Okuyucunun zihnine yerleşmesi için siyasi İslamcı grupların sembollerinin vatan ve vatanseverliğe değer vermediklerini, vatanı bir put olarak adlandırdıklarını tekrarlamalıyız. Seyyid Kutub şöyle derdi: “Vatan bir avuç çürük topraktır.” Ondan önce de Hasan el-Benna şöyle demişti: “Milliyetçilik bir fitnedir” ve “İnsanlar, milliyetçilik çağrısıyla fitneye sürüklendiler.” Yine Benna: “Biz, vatanımızın hudutlarını inanç ve iman ile çizeriz” demişti. Ondan sonra Müslüman Kardeşler'in ikinci Mürşidi olan Hasan el-Hudeybi de “Biz Müslüman Kardeşler olarak coğrafi sınır tanımıyoruz” demişti. Daha sonra cemaatin yedinci Mürşidi olan Mehdi Akif ise: “Mısır’ın canı cehenneme” demişti. Hamas liderlerinden Mahmud ez-Zahar, Filistin'in Hamas için hiçbir şey ifade etmediğini söylemişti.
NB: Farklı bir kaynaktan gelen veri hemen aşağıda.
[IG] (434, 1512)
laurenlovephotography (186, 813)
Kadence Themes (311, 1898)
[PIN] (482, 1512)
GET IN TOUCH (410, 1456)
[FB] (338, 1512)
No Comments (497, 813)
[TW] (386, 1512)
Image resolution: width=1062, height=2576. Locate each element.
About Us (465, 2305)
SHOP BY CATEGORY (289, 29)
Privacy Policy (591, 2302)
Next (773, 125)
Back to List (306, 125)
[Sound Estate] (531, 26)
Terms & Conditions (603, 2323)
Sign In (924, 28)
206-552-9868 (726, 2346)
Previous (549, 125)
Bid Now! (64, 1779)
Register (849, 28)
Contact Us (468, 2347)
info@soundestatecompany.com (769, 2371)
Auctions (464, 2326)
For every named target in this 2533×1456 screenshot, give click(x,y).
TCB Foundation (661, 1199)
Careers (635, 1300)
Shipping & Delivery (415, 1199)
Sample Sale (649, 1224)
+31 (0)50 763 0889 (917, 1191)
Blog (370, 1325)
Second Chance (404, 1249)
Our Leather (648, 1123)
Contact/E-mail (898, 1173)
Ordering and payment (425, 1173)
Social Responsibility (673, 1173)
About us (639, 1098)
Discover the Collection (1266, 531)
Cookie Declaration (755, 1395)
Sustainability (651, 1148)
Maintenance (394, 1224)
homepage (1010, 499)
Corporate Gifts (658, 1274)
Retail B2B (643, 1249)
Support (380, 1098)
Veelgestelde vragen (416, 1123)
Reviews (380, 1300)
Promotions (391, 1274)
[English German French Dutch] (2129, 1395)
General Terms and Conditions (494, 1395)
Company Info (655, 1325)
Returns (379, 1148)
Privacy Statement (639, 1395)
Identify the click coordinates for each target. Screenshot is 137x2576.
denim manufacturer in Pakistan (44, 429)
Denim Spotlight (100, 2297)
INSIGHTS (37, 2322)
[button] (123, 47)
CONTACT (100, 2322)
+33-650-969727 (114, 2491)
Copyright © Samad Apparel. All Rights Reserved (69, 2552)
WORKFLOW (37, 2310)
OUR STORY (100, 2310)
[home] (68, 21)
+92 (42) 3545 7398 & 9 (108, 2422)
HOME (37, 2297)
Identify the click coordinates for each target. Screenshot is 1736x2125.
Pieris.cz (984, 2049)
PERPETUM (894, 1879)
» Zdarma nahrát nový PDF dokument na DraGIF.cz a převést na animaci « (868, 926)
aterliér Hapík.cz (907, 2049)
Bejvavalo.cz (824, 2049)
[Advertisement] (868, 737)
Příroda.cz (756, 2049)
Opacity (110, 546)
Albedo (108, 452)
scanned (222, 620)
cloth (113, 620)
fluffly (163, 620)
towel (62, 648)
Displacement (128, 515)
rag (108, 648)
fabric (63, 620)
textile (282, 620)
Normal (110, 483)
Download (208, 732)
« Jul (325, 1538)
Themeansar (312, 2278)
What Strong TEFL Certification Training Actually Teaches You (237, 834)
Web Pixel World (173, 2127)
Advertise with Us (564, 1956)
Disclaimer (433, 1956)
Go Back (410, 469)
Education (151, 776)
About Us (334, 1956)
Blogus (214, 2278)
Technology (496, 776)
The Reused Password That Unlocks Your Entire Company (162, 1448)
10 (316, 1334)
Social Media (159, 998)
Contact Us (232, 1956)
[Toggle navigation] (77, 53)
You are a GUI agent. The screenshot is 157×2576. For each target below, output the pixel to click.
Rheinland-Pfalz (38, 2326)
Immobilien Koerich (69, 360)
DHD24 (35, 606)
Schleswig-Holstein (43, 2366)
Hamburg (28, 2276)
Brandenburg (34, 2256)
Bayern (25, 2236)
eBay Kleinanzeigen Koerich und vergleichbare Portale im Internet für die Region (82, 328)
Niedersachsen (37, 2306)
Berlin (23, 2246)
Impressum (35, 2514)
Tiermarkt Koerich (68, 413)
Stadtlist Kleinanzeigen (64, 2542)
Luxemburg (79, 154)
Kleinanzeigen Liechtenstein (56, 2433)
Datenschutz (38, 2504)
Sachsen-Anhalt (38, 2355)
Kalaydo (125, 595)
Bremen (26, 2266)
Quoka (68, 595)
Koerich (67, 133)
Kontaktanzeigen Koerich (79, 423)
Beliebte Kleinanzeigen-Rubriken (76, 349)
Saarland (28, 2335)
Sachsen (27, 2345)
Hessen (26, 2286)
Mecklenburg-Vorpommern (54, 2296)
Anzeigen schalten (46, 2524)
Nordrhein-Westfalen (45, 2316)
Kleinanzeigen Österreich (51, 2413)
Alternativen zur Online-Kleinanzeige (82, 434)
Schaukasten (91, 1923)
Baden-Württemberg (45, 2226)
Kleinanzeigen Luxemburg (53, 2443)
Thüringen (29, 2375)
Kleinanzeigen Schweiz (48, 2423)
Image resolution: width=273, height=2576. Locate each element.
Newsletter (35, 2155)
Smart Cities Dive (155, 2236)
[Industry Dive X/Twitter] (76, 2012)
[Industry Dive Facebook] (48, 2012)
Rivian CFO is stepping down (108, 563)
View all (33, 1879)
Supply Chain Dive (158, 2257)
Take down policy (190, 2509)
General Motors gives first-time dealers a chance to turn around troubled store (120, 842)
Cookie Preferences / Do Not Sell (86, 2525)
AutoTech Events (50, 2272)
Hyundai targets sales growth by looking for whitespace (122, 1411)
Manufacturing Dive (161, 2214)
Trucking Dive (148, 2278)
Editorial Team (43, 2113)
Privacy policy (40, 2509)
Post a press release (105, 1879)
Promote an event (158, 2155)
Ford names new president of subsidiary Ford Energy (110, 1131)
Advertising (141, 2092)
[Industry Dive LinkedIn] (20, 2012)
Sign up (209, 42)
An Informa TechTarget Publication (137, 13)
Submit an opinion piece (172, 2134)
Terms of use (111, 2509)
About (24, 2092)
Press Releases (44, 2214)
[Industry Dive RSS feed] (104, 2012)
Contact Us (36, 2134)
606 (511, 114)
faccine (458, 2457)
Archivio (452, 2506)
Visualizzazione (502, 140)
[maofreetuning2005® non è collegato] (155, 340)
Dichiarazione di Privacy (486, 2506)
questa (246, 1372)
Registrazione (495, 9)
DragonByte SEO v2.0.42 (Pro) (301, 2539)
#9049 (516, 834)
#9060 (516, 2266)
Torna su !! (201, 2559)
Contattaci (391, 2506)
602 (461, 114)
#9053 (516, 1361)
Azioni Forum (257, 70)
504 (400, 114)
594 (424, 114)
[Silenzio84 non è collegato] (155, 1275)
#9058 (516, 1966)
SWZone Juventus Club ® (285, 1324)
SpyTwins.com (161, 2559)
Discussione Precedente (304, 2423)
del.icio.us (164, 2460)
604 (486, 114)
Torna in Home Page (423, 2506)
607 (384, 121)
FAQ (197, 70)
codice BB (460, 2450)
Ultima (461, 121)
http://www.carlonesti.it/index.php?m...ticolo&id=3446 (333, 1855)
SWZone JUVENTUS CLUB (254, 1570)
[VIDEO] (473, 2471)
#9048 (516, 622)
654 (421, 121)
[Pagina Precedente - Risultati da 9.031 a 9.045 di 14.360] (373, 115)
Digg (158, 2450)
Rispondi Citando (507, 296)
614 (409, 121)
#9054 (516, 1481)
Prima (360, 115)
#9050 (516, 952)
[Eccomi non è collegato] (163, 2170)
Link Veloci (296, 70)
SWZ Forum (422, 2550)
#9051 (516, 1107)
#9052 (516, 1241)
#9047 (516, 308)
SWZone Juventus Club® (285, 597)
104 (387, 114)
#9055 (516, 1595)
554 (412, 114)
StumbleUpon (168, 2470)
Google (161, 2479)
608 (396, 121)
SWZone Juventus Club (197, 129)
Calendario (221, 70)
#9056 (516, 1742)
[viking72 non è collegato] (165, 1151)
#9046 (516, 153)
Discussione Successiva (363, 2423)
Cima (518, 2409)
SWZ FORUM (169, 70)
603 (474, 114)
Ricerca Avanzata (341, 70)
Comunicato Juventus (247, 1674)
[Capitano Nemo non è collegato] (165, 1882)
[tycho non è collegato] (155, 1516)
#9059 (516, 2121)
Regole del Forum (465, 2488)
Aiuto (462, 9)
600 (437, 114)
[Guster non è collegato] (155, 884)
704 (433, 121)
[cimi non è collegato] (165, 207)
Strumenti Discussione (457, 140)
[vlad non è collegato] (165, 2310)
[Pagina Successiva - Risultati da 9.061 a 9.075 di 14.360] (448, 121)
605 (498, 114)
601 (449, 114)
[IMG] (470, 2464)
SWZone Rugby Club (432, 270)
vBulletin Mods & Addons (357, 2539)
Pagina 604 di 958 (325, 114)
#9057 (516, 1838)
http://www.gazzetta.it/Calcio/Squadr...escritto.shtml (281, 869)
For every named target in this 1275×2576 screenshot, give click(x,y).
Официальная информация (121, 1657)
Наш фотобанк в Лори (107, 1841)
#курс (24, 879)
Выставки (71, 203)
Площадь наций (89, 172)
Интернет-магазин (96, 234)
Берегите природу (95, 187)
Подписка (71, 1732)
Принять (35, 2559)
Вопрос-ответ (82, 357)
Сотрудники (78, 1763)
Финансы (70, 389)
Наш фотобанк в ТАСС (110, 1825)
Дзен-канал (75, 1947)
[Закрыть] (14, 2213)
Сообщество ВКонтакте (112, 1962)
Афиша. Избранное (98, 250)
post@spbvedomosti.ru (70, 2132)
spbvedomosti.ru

Temel ilke ve fikirleri anlamak olayları açıklar ve siyasi İslam gruplarının vatan ve milliyetçiliğe dair fikirlerini anlamadan da onların siyasal kararlarını anlamak mümkün değildir. Bu terör örgütlerinin yayıldığı birçok Arap ülkesinde yaşanan olayları açıklamaya yardımcı olan bir diğer kavram da “yakın düşmana karşı cihadın, uzak düşmana karşı cihattan daha önemli olduğu” kavramıdır. İşte bu nedenle bu örgütler “Filistin” ve İsrail’le mücadele sloganı altında ülkelerine ve halklarına karşı savaşmayı sürdürdüler. Onlar bu sloganı kullansalar da sadece kendi halklarına ve ülkelerine karşı savaştılar, İsrail'e hiçbir şekilde saldırmadılar.

Son olarak Suudi Arabistan, çok net bir açıklama yayınlayarak, Filistinlilerin anavatanlarından sürülmesi fikrini reddetti. İki devletli çözümü güçlü bir şekilde destekledi. Mısır ve Ürdün de bu fikre karşı çıktı. Bu fikre karşı birleşik bir Arap pozisyonu benimsemek ve bu karşı çıkışa uluslararası destek bulmak kolay olacaktır. Daha önce İsrail ile Müslüman Kardeşler'in kabul ettiği şeyi Filistin halkı ve Arap ülkeleri kabul etmeyecektir.